Do this — Please list every detail that, according to the incremental backup proposal below, a line of the backup profile gives about a file.

Passage to read —
Proposal: Incremental Backup

From: Marco Nenciarini <marco(dot)nenciarini(at)2ndquadrant(dot)it>
To: PostgreSQL-development <pgsql-hackers(at)postgresql(dot)org>
Subject: Proposal: Incremental Backup
Date: 2014-07-25 13:14:22
Message-ID: 53D2582E.3080105@2ndquadrant.it
Views: Raw Message | Whole Thread | Download mbox | Resend email
Thread:
Lists: pgsql-hackers

0. Introduction:
=================================
This is a proposal for adding incremental backup support to streaming
protocol and hence to pg_basebackup command.

1. Proposal
=================================
Our proposal is to introduce the concept of a backup profile. The backup
profile consists of a file with one line per file detailing tablespace,
path, modification time, size and checksum.
Using that file the BASE_BACKUP command can decide which file needs to
be sent again and which is not changed. The algorithm should be very
similar to rsync, but since our files are never bigger than 1 GB per
file that is probably granular enough not to worry about copying parts
of files, just whole files.

This way of operating has also some advantages over using rsync to take
a physical backup: It does not require the files from the previous
backup to be checksummed again, and they could even reside on some form
of long-term, not-directly-accessible storage, like a tape cartridge or
somewhere in the cloud (e.g. Amazon S3 or Amazon Glacier).

Recorded data —
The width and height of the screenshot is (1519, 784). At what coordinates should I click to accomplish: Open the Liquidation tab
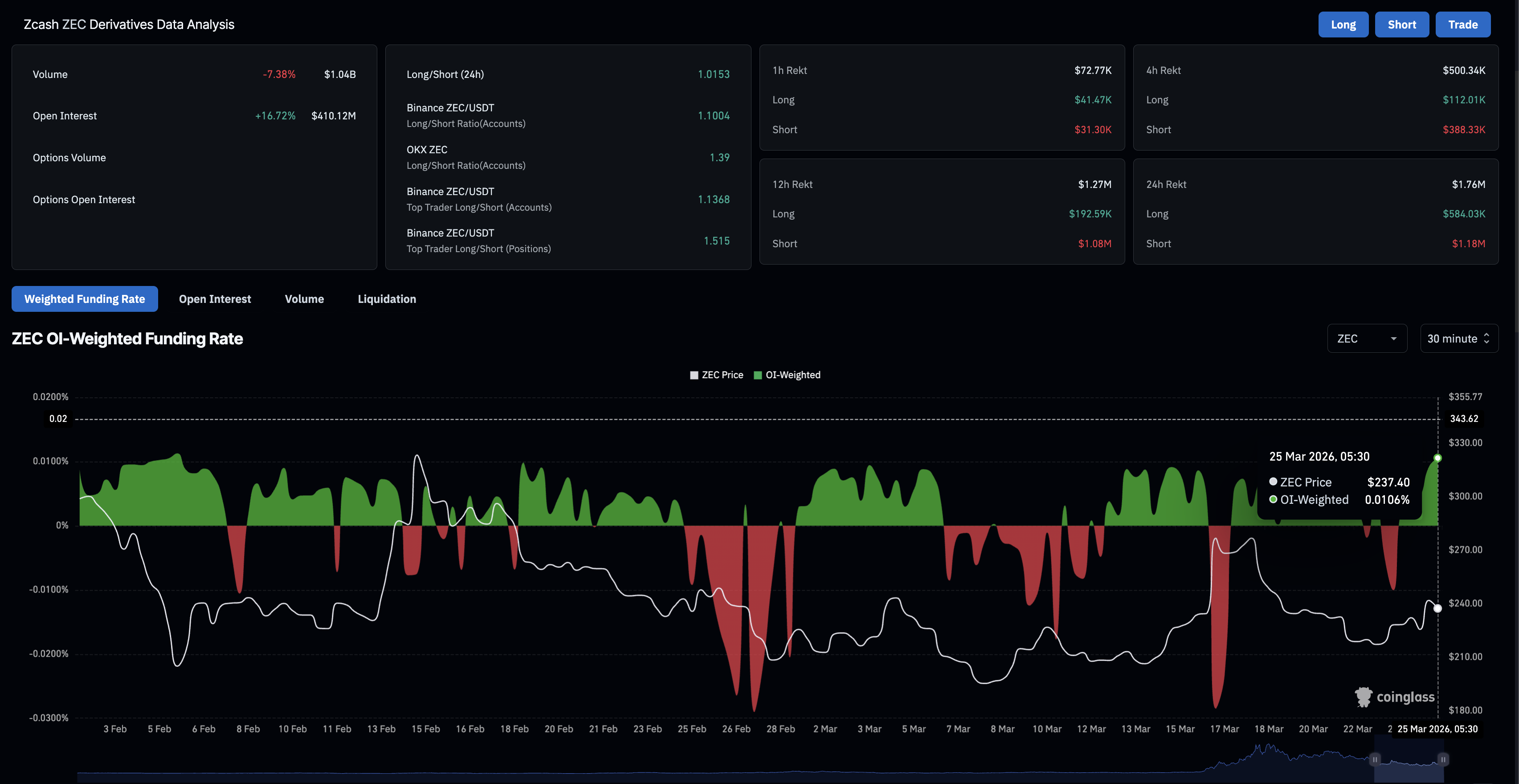click(x=387, y=299)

Exercise response — Tablespace, path, modification time, size, checksum